Dia bilang kak Radit kakaknya? Serius? Ini gak bohong atau aku salah dengar, kan?

"Maksudnya kakak gue?" untuk kali ini saja aku berharap Dava bisa menjawab dengan benar pertanyaan ku. Setidaknya agar aku bisa menghilangkan rasa penasaran ini. Jangan sampai aku enggak bisa tidur malam nanti.

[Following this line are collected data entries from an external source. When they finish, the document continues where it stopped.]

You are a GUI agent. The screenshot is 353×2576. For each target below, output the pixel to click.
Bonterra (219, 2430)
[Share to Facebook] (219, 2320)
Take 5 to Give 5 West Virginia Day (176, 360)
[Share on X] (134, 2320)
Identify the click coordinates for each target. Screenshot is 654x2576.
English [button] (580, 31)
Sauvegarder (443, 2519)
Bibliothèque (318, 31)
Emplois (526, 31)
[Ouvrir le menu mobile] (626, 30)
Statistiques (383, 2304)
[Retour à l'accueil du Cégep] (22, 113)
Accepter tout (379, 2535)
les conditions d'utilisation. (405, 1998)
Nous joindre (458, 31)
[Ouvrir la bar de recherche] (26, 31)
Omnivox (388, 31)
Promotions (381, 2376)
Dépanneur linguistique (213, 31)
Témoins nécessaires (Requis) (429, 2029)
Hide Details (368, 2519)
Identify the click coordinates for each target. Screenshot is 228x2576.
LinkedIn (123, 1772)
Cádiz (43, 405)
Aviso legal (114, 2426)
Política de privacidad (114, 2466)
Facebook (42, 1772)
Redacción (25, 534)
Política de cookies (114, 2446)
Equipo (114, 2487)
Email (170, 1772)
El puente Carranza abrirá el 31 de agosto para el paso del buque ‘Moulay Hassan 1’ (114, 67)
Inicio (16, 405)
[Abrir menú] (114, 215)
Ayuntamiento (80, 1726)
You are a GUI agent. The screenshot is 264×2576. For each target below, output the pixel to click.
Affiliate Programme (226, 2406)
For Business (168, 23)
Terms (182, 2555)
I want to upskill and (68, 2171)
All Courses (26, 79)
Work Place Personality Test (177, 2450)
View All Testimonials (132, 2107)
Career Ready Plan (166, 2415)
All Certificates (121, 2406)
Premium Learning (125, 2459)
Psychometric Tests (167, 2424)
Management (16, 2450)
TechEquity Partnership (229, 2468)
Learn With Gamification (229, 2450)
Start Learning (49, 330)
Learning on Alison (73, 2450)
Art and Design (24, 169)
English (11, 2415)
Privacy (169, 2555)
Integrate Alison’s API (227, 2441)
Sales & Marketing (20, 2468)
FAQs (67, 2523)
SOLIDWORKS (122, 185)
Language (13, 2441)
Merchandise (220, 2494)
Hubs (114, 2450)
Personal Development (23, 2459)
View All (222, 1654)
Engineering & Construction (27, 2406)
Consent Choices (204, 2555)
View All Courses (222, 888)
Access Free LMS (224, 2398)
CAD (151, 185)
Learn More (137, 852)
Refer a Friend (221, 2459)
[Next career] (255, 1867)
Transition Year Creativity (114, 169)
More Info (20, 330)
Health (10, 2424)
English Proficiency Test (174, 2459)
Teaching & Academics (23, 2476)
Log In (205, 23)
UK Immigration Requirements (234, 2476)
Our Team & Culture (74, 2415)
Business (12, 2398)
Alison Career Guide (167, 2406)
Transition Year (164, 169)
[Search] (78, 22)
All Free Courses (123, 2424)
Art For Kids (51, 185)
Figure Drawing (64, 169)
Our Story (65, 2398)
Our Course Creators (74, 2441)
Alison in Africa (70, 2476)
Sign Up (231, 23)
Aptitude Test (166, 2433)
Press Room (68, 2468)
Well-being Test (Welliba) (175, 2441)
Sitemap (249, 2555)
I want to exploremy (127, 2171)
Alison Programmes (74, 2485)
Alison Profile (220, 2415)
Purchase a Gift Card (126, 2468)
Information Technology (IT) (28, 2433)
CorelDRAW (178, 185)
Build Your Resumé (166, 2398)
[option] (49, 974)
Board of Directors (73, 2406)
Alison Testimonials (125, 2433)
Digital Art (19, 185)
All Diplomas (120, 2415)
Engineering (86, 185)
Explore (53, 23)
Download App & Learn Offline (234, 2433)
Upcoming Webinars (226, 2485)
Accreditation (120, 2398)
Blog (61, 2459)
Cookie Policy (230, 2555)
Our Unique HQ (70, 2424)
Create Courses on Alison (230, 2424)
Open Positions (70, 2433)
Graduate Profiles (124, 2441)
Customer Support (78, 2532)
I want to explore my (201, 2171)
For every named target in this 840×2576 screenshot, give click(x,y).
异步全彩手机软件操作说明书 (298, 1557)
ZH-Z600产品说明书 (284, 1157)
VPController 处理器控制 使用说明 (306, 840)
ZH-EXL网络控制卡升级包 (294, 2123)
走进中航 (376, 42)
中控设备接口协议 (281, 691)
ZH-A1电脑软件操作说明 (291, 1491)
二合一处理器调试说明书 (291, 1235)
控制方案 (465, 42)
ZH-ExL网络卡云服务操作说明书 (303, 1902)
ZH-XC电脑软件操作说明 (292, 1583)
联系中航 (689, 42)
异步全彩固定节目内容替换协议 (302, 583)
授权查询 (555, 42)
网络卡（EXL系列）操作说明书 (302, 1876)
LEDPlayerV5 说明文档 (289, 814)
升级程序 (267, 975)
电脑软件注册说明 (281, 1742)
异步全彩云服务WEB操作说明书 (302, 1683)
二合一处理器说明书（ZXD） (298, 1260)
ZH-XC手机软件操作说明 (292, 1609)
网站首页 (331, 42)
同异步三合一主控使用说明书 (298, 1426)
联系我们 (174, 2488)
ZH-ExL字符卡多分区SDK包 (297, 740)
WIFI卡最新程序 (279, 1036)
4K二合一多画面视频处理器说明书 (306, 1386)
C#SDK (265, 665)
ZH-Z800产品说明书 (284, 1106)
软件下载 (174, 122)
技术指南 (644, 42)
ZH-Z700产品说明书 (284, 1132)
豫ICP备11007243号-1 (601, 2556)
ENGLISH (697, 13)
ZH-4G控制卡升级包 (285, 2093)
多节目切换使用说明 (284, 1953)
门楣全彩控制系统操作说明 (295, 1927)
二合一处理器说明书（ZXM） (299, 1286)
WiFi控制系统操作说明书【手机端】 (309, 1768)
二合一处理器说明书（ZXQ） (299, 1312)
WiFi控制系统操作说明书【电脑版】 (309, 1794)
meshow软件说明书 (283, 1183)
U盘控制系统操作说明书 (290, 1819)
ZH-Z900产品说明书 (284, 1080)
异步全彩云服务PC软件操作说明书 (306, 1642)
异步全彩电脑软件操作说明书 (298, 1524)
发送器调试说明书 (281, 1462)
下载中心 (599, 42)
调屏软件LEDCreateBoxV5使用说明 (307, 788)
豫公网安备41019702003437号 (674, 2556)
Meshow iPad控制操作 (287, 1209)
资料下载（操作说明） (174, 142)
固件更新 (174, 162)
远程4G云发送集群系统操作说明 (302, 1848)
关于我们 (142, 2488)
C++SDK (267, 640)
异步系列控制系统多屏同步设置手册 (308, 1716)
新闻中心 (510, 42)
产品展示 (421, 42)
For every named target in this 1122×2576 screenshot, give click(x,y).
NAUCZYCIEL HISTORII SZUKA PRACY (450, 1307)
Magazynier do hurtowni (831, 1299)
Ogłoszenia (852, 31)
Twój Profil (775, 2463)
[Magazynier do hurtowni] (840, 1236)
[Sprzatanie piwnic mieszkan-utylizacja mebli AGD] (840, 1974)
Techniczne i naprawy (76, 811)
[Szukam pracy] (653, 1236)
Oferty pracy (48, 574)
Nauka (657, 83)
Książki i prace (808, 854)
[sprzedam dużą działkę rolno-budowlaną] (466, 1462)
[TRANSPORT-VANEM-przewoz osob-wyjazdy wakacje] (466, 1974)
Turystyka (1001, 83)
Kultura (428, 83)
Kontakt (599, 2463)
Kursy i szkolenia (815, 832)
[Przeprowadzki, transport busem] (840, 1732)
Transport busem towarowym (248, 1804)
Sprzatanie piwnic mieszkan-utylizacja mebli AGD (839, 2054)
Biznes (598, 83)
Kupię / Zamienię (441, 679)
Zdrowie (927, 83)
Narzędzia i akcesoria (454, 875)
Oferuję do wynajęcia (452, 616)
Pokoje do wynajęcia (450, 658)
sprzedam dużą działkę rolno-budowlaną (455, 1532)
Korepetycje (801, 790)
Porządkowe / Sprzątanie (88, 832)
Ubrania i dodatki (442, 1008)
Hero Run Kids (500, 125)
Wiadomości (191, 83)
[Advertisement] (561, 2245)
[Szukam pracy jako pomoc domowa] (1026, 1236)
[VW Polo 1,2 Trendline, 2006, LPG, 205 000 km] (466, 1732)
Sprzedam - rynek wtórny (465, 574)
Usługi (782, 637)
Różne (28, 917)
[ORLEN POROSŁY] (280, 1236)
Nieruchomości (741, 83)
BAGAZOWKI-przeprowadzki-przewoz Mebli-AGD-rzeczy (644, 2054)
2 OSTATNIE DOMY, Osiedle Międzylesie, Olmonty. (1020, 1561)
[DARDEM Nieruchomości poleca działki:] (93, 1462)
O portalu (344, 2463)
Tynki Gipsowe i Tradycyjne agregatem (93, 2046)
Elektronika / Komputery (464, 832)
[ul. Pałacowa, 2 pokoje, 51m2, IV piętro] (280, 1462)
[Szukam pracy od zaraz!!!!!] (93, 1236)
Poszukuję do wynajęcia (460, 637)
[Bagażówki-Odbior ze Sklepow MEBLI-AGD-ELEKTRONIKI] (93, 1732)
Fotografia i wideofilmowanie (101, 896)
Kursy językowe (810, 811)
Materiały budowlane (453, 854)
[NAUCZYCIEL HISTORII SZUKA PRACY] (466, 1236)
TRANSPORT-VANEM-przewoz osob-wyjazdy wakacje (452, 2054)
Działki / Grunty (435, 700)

Dava dengan angkuhnya tersenyum miring ke arahku, seakan mencibir, sepertinya aku salah bertanya dengannya, kenapa juga aku tidak mencoba cari tau dengan teman-temanku saja.

"Makanya, gaul dong jadi orang, jangan kudet." Nah, benarkan, Dava ujung-ujungnya mencibirku.

"Perlu ya gue up dated tentang hidup lo, kurang kerjaan amat gue," jawabku tidak mau kalah ngomong.

Dava malah mencebikan bibirnya, seakan dia tau kalau aku memang penasaran terhadapnya. "Denger baik-baik ya, guling."

"Ih.."

"... Gue sama kak Radit itu adik kakak."

Ya ampun, hari ini cerha banget loh, matahari juga bersinar terang, langit berwarna biru muda dengan indahnya, tapi kenapa aku merasa ada sebuah petir yang baru saja menyambarku?

Oh, mungkin Dava bohong. "Kalau bercanda jangan kelewatan."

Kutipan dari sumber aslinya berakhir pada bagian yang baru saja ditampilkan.